━━ MATERIAL PROVIDED

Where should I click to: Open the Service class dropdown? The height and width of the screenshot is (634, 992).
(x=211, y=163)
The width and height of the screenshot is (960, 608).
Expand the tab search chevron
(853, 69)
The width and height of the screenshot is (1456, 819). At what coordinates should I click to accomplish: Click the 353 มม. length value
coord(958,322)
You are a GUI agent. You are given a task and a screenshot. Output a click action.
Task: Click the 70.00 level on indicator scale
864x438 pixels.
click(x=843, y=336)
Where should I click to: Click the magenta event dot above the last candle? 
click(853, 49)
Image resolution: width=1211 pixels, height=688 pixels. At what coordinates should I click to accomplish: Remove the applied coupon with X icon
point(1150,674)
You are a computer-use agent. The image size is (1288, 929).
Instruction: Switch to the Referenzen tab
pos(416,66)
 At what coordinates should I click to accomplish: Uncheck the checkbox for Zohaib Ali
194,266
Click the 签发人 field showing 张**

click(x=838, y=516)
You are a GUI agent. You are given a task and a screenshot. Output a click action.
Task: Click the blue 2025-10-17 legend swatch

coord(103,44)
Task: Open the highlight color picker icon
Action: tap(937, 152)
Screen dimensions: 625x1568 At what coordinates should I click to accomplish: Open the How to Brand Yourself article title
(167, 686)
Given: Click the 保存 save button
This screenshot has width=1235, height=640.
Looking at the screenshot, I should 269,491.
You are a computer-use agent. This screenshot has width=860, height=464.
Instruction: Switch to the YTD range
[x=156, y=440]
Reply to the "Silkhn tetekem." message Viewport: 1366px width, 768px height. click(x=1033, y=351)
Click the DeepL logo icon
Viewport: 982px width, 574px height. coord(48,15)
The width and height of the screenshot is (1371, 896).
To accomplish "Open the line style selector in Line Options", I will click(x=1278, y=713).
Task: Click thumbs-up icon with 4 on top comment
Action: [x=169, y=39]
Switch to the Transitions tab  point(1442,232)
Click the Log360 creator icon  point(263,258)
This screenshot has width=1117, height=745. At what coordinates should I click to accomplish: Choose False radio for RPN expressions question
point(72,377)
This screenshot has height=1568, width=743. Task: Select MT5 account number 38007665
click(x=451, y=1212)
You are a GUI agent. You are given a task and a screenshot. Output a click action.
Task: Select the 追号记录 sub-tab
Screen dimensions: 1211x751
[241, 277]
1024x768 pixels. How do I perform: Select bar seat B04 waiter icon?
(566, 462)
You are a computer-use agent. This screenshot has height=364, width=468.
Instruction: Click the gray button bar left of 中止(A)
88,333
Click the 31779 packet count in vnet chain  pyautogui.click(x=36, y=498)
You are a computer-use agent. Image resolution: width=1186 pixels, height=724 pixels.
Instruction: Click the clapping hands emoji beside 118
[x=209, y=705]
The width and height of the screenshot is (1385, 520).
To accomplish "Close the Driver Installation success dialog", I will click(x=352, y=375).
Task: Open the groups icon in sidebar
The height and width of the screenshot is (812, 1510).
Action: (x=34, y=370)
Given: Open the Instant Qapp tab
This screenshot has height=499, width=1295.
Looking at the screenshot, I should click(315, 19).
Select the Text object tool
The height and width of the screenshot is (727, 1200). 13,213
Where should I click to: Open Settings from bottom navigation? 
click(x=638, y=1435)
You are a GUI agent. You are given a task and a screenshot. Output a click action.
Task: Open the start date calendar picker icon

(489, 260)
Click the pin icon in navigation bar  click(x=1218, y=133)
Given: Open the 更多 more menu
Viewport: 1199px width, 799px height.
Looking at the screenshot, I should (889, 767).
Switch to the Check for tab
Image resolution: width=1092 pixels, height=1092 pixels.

━━━━

(TASK DESCRIPTION)
In your answer, reproduce every entry exactly as it was written.

(ANSWER BOX)
Where should I click to: Open the Service class dropdown? The height and width of the screenshot is (634, 992).
(x=211, y=163)
The width and height of the screenshot is (960, 608).
Expand the tab search chevron
(853, 69)
The width and height of the screenshot is (1456, 819). At what coordinates should I click to accomplish: Click the 353 มม. length value
coord(958,322)
You are a GUI agent. You are given a task and a screenshot. Output a click action.
Task: Click the 70.00 level on indicator scale
864x438 pixels.
click(x=843, y=336)
Where should I click to: Click the magenta event dot above the last candle? 
click(853, 49)
Image resolution: width=1211 pixels, height=688 pixels. At what coordinates should I click to accomplish: Remove the applied coupon with X icon
point(1150,674)
You are a computer-use agent. The image size is (1288, 929).
Instruction: Switch to the Referenzen tab
pos(416,66)
 At what coordinates should I click to accomplish: Uncheck the checkbox for Zohaib Ali
194,266
Click the 签发人 field showing 张**

click(x=838, y=516)
You are a GUI agent. You are given a task and a screenshot. Output a click action.
Task: Click the blue 2025-10-17 legend swatch

coord(103,44)
Task: Open the highlight color picker icon
Action: tap(937, 152)
Screen dimensions: 625x1568 At what coordinates should I click to accomplish: Open the How to Brand Yourself article title
(167, 686)
Given: Click the 保存 save button
This screenshot has width=1235, height=640.
Looking at the screenshot, I should 269,491.
You are a computer-use agent. This screenshot has width=860, height=464.
Instruction: Switch to the YTD range
[x=156, y=440]
Reply to the "Silkhn tetekem." message Viewport: 1366px width, 768px height. click(x=1033, y=351)
Click the DeepL logo icon
Viewport: 982px width, 574px height. coord(48,15)
The width and height of the screenshot is (1371, 896).
To accomplish "Open the line style selector in Line Options", I will click(x=1278, y=713).
Task: Click thumbs-up icon with 4 on top comment
Action: [x=169, y=39]
Switch to the Transitions tab  point(1442,232)
Click the Log360 creator icon  point(263,258)
This screenshot has width=1117, height=745. At what coordinates should I click to accomplish: Choose False radio for RPN expressions question
point(72,377)
This screenshot has height=1568, width=743. Task: Select MT5 account number 38007665
click(x=451, y=1212)
You are a GUI agent. You are given a task and a screenshot. Output a click action.
Task: Select the 追号记录 sub-tab
Screen dimensions: 1211x751
[241, 277]
1024x768 pixels. How do I perform: Select bar seat B04 waiter icon?
(566, 462)
You are a computer-use agent. This screenshot has height=364, width=468.
Instruction: Click the gray button bar left of 中止(A)
88,333
Click the 31779 packet count in vnet chain  pyautogui.click(x=36, y=498)
You are a computer-use agent. Image resolution: width=1186 pixels, height=724 pixels.
Instruction: Click the clapping hands emoji beside 118
[x=209, y=705]
The width and height of the screenshot is (1385, 520).
To accomplish "Close the Driver Installation success dialog", I will click(x=352, y=375).
Task: Open the groups icon in sidebar
The height and width of the screenshot is (812, 1510).
Action: (x=34, y=370)
Given: Open the Instant Qapp tab
This screenshot has height=499, width=1295.
Looking at the screenshot, I should click(315, 19).
Select the Text object tool
The height and width of the screenshot is (727, 1200). 13,213
Where should I click to: Open Settings from bottom navigation? 
click(x=638, y=1435)
You are a GUI agent. You are given a task and a screenshot. Output a click action.
Task: Open the start date calendar picker icon

(489, 260)
Click the pin icon in navigation bar  click(x=1218, y=133)
Given: Open the 更多 more menu
Viewport: 1199px width, 799px height.
Looking at the screenshot, I should (889, 767).
Switch to the Check for tab
Image resolution: width=1092 pixels, height=1092 pixels.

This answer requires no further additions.